The concept of a self-driving or autonomous vehicle is immensely exciting. Consider the benefits – vehicles optimise amongst themselves and the space on the road in real time to find the most effective path between the point of departure and the point of arrival. If the surroundings remain static and no other objects are on the roads, except the vehicles themselves and their occupants, this is a no-brainer from the technology and innovation point of view. The vehicles can steer themselves amongst each other in real time and collisions cannot happen.
So where is the catch?
Real-life does not allow such perfect conditions. Visibility changes, surroundings change, objects of all sorts can intrude, and vehicles themselves may get altered. Intelligent recognition systems need to be trained to recognise and react to a vast range of situations and objects, while the surroundings themselves vary.
The more learnings that intelligent systems go through, the better will be their ability to make the right and safe decisions. And then there is the legal imbroglio! If an incident does occur – who is responsible, the autonomous vehicle that did not know how to react or the invading party or the human on board who did not take control of the vehicle.

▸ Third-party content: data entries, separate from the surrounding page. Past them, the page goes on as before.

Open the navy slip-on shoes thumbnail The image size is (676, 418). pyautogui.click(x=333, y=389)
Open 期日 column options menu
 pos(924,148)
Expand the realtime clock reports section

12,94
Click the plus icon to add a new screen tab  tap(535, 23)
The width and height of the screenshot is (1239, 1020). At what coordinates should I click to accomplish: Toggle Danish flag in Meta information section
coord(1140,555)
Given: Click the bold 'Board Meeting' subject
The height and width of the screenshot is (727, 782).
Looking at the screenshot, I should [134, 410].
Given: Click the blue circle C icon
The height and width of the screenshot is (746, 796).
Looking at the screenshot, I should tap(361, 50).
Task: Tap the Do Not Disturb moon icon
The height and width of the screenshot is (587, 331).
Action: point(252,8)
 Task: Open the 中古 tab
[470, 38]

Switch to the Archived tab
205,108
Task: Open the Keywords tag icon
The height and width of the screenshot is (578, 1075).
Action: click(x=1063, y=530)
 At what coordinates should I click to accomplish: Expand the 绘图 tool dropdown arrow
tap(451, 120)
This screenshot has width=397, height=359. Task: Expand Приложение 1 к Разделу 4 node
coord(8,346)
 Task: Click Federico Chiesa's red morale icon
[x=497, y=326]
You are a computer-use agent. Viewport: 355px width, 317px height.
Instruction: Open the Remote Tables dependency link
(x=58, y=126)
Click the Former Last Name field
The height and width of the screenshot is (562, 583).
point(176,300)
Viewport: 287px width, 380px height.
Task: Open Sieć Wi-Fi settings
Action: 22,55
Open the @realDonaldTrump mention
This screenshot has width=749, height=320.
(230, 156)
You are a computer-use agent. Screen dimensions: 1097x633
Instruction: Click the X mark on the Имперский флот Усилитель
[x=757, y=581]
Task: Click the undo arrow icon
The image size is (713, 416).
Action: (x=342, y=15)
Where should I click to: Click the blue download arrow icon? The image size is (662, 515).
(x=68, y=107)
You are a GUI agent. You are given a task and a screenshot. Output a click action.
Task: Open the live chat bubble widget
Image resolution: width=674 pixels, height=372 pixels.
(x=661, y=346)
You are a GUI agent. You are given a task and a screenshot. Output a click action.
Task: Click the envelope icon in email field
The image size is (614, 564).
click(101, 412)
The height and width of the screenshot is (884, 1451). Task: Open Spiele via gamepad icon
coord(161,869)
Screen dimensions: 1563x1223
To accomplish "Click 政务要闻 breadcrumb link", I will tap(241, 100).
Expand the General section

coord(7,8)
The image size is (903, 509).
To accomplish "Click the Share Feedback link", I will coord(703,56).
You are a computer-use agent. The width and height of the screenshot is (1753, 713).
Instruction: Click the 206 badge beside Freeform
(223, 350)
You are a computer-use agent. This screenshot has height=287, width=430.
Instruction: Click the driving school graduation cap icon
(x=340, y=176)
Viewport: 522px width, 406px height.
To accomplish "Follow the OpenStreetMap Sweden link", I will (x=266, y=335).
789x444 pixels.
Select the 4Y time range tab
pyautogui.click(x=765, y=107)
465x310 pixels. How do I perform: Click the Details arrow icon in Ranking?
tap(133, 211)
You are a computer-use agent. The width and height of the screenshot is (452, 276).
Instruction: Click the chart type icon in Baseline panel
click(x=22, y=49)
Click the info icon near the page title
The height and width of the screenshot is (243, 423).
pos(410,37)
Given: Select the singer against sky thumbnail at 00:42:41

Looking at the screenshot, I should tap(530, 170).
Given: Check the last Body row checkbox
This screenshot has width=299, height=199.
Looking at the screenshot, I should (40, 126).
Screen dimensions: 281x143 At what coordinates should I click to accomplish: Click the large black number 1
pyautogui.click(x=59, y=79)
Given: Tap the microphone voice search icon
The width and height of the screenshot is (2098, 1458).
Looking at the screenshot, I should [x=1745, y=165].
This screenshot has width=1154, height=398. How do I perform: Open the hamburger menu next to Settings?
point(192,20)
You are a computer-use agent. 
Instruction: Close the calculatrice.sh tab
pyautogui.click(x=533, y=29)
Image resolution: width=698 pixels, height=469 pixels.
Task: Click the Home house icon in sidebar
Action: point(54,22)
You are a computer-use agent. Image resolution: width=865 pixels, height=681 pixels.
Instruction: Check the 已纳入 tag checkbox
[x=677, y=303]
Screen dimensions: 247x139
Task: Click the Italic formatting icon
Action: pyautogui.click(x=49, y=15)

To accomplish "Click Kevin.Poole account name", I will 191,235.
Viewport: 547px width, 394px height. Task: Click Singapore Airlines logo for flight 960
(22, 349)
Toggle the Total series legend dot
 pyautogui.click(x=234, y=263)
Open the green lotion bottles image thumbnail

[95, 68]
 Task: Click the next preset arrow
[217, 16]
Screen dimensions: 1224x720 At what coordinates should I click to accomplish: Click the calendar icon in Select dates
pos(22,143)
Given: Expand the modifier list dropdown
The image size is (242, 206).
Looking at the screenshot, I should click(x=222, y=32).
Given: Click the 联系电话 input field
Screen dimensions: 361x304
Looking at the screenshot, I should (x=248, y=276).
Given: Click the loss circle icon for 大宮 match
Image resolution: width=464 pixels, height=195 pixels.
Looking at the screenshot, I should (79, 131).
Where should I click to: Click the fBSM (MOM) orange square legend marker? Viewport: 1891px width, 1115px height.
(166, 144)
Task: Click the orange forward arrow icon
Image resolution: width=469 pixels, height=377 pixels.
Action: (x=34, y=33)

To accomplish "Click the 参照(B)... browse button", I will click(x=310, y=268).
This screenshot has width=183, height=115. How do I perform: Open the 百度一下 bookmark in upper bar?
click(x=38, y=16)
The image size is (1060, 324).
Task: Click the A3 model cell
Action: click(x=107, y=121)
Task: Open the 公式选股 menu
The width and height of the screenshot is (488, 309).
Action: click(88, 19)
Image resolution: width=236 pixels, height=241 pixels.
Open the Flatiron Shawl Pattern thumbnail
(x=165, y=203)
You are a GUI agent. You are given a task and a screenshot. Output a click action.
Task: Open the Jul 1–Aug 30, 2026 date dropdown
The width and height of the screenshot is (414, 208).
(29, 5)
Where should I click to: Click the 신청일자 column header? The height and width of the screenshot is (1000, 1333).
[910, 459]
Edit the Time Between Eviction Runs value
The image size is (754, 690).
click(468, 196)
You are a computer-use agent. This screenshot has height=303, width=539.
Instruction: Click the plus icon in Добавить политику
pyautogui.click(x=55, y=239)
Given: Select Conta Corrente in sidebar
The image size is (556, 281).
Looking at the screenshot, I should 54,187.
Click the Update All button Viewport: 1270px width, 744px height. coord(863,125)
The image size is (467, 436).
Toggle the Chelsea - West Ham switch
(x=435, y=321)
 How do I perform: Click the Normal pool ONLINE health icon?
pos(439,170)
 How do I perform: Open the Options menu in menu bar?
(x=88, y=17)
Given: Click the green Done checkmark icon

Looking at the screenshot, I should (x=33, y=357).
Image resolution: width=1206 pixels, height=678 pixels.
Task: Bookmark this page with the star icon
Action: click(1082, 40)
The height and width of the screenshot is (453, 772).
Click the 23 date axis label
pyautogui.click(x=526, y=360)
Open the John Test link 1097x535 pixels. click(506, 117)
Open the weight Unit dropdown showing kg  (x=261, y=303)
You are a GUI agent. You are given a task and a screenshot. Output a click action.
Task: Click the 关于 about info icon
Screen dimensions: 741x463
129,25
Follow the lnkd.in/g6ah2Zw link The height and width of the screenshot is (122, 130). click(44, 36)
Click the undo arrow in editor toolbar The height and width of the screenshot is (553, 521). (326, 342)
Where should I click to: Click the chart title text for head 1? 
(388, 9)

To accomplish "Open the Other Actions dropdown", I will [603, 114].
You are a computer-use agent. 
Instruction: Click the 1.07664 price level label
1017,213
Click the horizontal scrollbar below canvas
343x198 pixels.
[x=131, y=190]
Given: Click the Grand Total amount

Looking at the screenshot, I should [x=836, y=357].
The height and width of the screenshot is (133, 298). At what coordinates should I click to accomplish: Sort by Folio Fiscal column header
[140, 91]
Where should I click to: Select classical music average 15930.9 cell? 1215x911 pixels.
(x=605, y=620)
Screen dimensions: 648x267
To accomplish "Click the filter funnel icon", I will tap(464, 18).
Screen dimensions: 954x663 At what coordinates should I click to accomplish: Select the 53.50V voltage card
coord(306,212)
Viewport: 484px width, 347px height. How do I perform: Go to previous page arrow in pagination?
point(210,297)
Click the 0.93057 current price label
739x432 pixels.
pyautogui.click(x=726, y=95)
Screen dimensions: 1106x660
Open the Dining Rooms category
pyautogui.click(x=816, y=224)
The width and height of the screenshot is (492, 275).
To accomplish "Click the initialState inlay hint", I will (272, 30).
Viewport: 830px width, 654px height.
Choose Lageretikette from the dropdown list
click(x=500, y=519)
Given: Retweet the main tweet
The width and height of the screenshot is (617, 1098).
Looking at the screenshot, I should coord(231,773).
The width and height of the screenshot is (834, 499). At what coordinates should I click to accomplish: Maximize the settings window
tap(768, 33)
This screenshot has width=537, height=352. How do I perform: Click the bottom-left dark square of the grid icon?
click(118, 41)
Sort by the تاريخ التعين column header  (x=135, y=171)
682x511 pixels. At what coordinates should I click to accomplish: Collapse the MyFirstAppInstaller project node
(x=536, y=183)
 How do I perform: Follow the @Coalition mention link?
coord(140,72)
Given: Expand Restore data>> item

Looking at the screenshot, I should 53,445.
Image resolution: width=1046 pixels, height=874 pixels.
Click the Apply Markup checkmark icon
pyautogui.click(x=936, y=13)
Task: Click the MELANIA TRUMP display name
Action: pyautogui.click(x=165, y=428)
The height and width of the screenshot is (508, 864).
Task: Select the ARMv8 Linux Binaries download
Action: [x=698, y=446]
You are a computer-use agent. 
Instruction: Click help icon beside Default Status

According to Dr Florian Baumann at Dell Technologies, teaching autonomous vehicles to drive is incredibly data and compute intensive and requires secure and cost-effective data management. The limitations of artificial intelligence and ability of the algorithms to respond to unfamiliar scenarios is one current drawback. Mobility leaders need to assemble teams with sufficient expertise to create the differentiating algorithms.
Sensor responses to environmental changes, like weather and terrain is another drawback. Improvement of performance and increased efficiency of sensors and radars are crucial research areas.
The first agreement between more than 50 countries on regulations for vehicles to take over control was made in June 2020. This agreement includes in-vehicle black box that records when the automated driving functionality is activated. By 2030 there will be 250 million electric vehicles, 90 million autonomous vehicles and 1 SB of data generated.
Adds Ravi Suri at KPMG, from a technical perspective, the limitations lie in inability to identify surroundings accurately and decision-making capabilities of an autonomous vehicle. Perception equates to vision and the limitation lies in the vehicle’s inability to identify surroundings accurately. A vehicle may be unable to understand how to move around unidentified objects in their way.
The best autonomous vehicle systems today, incorrectly perceive the surrounding environment once every tens of thousands of hours. There needs to be a large focus on creating redundancies in the perception system using cameras, radar, and LIDAR. Highly detailed maps of the environment will make it easier for such cars to process their surroundings. Advanced Drive Assistance systems have been created to ensure safety of the vehicle through automated functions of the driver.
Human perception and their uptake of the autonomous vehicle is one of the biggest limitations facing the industry. It may be people’s readiness in adapting to the new norm of transportation which will present a challenge. One of the most critical aspects of self-driving is legislation. It may be difficult to identify who will be held liable for accidents caused by such vehicles. There is a no clear-cut definition of who is the driver, which makes it difficult to determine party responsible.
Autonomous vehicles are a special challenge because they are an exception to the current day rule, when both humans and machines are drivers. Comments Gurmeet Kaur and Stephan Appt at Pinsent Masons, new laws are required to adapt current rules from being driver centric to enabling both humans and machines to operate a vehicle in public traffic.
Even the latest technologies do not yet allow fully autonomous driving in all environmental and living conditions. There is lack of standards and testing facilities that would allow autonomous functionalities to be adequately tested. Governments and other stakeholders around the world are in the process of formulating such requirements.
Transmission and storage of vast amounts of data resulting from operation of connected and autonomous vehicle is a challenge. Artificial intelligence that helps vehicles maneuver through traffic is still in the process of learning how humans behave. With regard to e-vehicles there are still certain operational drawbacks, including a limited distance-travelling capacity.
Moving to the cloud, Oracle’s second-generation Cloud Infrastructure offers autonomous features around its database and security offerings. In the future, managing the cloud will become as complex as managing today’s large-scale compute, networking and storage datacentre infrastructures. Self-running and self-optimising are the way forward to manage complexity and this is a key differentiator for Oracle’s present-day cloud platform offering.